To the Editor:—
Condensation of water vapor and accumulation of water in the breathing circuit of anesthesia machines may cause an increase in resistance to gas flow and its associated complications. We present a case of steadily increasing pressure in the breathing circuit after drainage of the water that had accumulated in the 19-mm hose that leads from the breathing system adjustable pressure limiting valve (through the absorber pole) to the 19-mm terminal on the scavenger interface. After the drainage of the water, the hose was reconnected by mistake, not to the 19-mm hose terminal from which it had been disconnected, but to the 22-mm adjustable needle valve (ANV) terminal on the closed reservoir scavenger interface of a North American Drager Narkomed 2B machine (Draeger Medical, Telford, PA).

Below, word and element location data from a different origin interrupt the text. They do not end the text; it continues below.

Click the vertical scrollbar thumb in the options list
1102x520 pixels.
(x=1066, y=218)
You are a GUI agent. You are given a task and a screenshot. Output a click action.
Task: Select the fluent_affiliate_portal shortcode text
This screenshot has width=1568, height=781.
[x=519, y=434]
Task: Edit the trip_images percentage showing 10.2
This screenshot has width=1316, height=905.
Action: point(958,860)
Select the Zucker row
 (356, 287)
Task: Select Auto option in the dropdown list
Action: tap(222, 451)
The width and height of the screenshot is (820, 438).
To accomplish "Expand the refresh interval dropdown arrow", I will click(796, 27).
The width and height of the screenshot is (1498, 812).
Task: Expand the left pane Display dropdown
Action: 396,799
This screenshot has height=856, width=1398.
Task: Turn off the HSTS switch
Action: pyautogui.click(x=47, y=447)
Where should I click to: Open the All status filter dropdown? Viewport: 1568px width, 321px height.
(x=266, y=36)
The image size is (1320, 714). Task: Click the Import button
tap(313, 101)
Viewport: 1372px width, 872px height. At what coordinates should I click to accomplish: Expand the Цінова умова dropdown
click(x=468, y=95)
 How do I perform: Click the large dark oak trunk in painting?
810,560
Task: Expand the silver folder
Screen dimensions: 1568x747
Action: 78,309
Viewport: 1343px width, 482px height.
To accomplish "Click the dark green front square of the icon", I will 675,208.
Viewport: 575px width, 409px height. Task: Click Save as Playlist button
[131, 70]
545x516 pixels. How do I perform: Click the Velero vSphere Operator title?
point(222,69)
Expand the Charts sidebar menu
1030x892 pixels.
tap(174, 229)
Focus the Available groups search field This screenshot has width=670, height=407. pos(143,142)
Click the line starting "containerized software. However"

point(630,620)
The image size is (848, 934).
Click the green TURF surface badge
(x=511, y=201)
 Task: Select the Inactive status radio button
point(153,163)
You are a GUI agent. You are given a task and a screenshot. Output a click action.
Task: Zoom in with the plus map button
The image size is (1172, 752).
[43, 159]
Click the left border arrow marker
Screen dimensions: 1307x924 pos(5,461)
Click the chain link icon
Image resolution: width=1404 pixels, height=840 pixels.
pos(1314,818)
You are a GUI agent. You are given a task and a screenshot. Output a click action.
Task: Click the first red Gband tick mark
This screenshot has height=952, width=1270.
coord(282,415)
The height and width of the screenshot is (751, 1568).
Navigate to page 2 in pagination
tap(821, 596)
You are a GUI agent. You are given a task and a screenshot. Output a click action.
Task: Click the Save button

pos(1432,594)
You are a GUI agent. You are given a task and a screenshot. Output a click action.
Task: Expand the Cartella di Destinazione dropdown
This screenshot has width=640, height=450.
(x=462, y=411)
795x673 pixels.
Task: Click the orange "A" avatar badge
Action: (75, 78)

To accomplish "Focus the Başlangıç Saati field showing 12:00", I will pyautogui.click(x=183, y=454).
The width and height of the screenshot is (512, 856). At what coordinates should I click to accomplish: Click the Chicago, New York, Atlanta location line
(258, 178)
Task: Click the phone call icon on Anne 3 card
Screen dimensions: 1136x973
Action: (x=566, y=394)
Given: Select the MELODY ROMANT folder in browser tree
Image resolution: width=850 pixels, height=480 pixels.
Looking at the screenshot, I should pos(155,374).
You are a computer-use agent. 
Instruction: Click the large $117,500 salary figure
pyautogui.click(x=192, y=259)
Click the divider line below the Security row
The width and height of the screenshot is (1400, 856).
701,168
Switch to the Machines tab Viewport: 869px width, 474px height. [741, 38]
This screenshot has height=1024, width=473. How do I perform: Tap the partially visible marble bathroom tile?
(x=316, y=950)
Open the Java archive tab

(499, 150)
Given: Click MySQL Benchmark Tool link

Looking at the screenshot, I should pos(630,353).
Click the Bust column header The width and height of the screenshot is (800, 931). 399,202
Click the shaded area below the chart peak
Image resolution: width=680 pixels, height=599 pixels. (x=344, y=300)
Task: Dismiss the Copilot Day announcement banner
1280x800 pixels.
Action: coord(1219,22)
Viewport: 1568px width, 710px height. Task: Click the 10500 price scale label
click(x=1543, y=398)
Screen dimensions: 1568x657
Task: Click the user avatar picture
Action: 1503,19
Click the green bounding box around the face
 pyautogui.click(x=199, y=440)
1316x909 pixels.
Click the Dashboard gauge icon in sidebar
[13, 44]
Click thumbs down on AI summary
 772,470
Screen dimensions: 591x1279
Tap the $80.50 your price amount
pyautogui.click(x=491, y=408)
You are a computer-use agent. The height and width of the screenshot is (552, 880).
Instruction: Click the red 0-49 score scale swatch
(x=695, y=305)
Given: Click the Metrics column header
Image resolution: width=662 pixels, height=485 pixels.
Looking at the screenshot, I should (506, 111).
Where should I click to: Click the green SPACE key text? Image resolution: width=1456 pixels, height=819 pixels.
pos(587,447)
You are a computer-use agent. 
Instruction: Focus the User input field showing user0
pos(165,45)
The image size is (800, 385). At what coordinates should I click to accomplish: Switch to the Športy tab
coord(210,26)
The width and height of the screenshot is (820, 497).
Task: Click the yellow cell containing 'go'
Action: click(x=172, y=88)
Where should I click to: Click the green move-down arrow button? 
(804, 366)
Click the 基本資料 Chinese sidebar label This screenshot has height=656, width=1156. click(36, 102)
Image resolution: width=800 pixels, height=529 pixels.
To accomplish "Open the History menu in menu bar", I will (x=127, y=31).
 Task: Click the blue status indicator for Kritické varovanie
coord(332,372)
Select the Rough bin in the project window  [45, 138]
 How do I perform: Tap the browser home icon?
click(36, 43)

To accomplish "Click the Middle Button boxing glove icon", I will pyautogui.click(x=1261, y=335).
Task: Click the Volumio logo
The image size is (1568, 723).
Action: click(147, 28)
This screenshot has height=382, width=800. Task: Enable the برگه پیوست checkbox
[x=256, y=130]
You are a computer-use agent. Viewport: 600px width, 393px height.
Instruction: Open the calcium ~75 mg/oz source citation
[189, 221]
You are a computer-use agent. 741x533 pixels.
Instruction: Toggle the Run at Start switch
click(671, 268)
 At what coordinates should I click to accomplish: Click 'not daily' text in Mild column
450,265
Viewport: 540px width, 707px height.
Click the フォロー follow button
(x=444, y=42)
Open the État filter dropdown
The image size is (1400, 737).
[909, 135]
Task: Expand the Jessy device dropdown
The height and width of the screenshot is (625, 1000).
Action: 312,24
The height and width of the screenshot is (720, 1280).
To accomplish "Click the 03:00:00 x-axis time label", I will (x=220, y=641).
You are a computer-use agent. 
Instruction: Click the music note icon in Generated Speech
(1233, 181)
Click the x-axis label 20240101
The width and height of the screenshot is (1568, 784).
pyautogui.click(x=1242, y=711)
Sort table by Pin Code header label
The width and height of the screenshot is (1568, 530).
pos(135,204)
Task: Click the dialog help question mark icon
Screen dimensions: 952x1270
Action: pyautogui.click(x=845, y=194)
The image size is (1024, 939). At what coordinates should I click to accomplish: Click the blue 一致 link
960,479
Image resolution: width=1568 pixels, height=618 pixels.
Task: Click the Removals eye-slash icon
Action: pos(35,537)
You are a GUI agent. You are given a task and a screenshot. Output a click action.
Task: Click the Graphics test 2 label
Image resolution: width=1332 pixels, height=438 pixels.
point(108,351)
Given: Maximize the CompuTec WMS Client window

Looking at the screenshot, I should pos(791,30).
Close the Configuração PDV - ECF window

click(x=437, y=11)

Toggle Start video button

A 33-yr-old man was scheduled for retroperitoneal lymph node dissection under general anesthesia. Five hours after induction of anesthesia, during maintenance with isoflurane 1–2% in a 50:50 nitrous oxide:oxygen mixture with a fresh gas flow of 1 l/min, a gurgling sound was noted during the expiratory phase of ventilation. A survey of the machine revealed the cause to be accumulation of water in the 19-mm hose connecting the ventilator relief valve to the scavenger interface, “hose A” (fig. 1).
To drain “hose A,” the ventilation was switched from automatic to manual mode; but while the patient was being ventilated manually, similar sounds were heard again, but now were emanating from the 19-mm hose that leads from the breathing system adjustable pressure limiting valve (through the absorber pole) to the 19-mm terminal on the scavenger interface, “hose B” (fig. 1). The water was drained from “hose A” and the ventilation was switched back to automatic mode to drain “hose B.” However, during emergence 3 h later, while attempting to restore spontaneous ventilation through manual ventilation of the patient, the end-expiratory pressure continued to increase from 1 cm H2O to a maximum of 8 cm H2O in spite of the fact that the adjustable pressure limiting valve was opened completely. As an immediate remedy for this situation and to decrease the risk of barotrauma, the breathing circuit was disconnected from the Y-piece. At this time it become apparent that after drainage of the water, “hose B” had been reconnected by mistake to the 22-mm ANV terminal on the scavenger interface (fig. 2).
Such a mistake would not have been possible if the wing nut type of the ANV had been present instead of the screw type.
The “screw” type ANV in Narkomed machine was changed to “wing nut type” by North American Drager in 1982 to allow easier manual adjustment of gas flow through the scavenger system. This modification of ANV eliminates using a screwdriver for regulation of the waste gas exhaust flow. However, using the screw type ANV is still approved by North American Drager for scavenging system.
To increase the safety of anesthesia and to decrease the chance of inadvertent improper connection of scavenger hoses and the resulting complications, we recommend changing all screw type ANV to a wing nut ANV in all Narkomed machines. The wing type ANV has a large plastic wing nut and one inch round metallic lock nut, which renders the 22-mm terminal for the needle valve even more incompatible with 19-mm scavenger hose. This modification can be accomplished with a cost of $120.
Furthermore, we recommend that all components of the breathing circuit be clear and transparent. This would include endotracheal tubes, face masks, breathing tubes, ventilator bellows, breathing bags, scavenger hoses, and scavenger reservoir bags. The benefit of such change is twofold: to add the benefit of visualization of the interior content of breathing circuit and to improve hygiene by early detection of contamination on the exterior surface.
The authors thank Juan Neely (Pro Tech Medical, Inc.) for his valuable technical assistance.